- Work instruction:
Tally up the lines below that contain the word "agent" and give the total alone.

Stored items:
=== Begin Enclosure ===

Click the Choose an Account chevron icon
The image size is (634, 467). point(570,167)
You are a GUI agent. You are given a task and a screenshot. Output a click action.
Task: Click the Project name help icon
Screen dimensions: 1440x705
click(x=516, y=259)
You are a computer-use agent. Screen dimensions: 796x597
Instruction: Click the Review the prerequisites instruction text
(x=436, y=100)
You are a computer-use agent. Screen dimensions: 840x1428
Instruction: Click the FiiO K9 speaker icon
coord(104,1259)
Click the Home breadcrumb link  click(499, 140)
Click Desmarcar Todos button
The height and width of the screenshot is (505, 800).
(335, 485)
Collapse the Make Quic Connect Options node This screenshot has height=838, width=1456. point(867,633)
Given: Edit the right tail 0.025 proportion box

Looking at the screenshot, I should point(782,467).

=== End Enclosure ===

- Solution to the exercise:
3